Puerto Rico, occupied by the United States since the American war with Spain in 1898, could see a dramatic change to its minimum wage laws.
H.R. 4900, a bill introduced in the U.S. Congress by Republicans on April 12, 2016, to address Puerto Rico’s debt crisis, would grant the governor of Puerto Rico the authority to set a minimum wage of $4.25 an hour for Puerto Rican workers under 25 years old.

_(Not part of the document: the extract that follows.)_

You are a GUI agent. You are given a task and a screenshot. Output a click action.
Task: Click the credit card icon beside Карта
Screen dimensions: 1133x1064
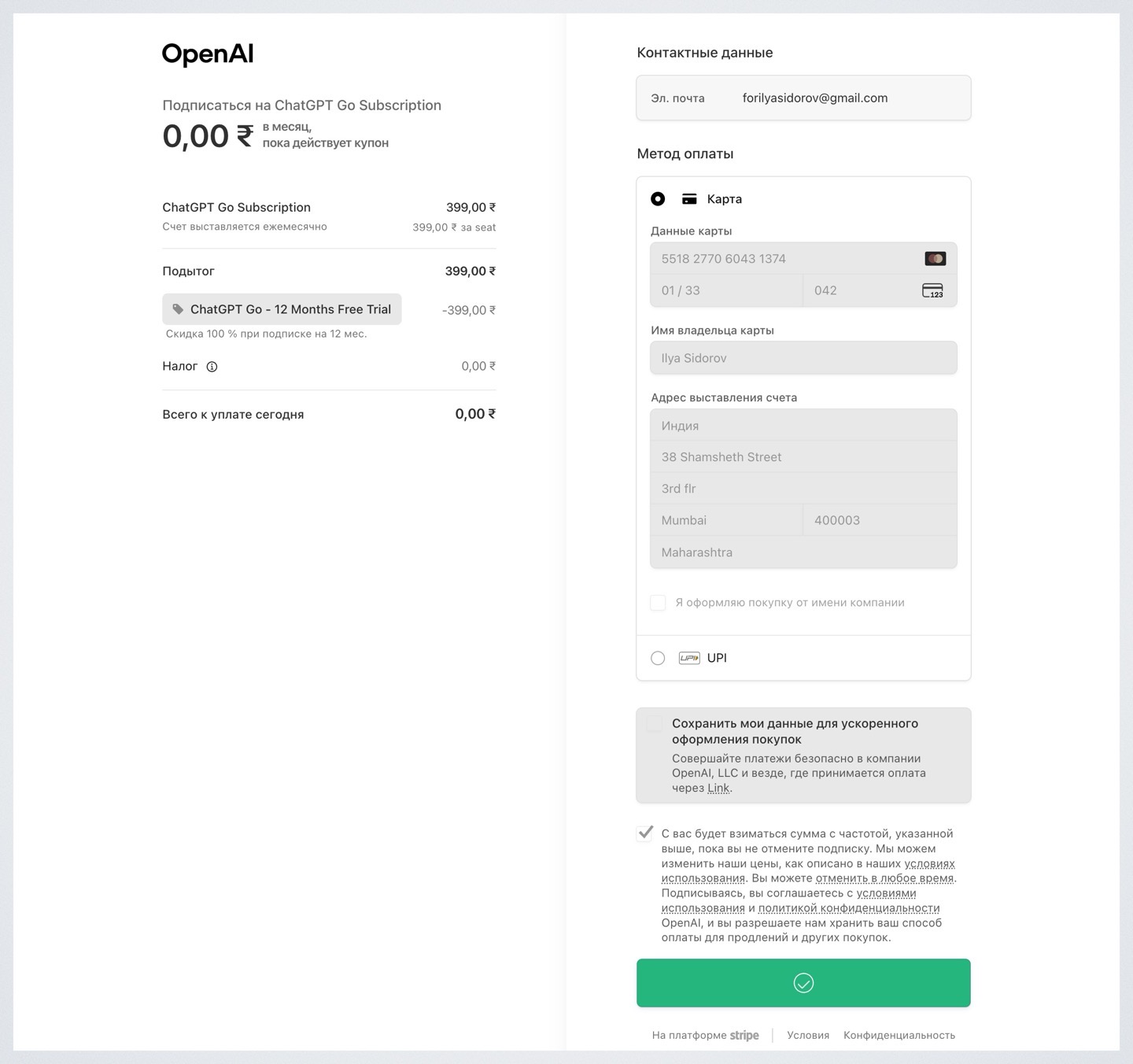pos(689,199)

Employers could offer that wage for an employee’s first 5 years of work, as long as said employee remains younger than 25 (see page 76 of the bill).
The minimum wage for other workers is, like the federal minimum wage for the States, is $7.25 an hour.
This statute would revise the Fair Labor Standards Act of 1938. In a version enacted just a few months ago, on December 18, 2015, the U.S. determined employers could offer Puerto Rican employees under 20 a $4.25 wage for just the first 90 days of employment (see page 11 of the Act).
Nelson A. Denis, a former New York State Assembly Democrat and the author of War Against All Puerto Ricans: Revolution and Terror in America’s Colony, wrote that the congressmen who named H.R. 4900 “PROMESA [PROMISE] for Puerto Rico” had “a perverse sense of humor.” He says the measure would slash the wages of 200,000 Puerto Ricans.
The Guardian reported in July 2015 that Puerto Rico had a 41% poverty rate. The cost of living in the territory is 13% higher than in the United States; supermarket goods are 21% more expensive. Monthly energy costs per resident average $438.21, verses $169.49 in the States.
H.R. 4900 must pass through committee before a vote can be called in the House, but is currently stalled by both Republican and Democratic disagreements and in-fighting within the Republican Party itself.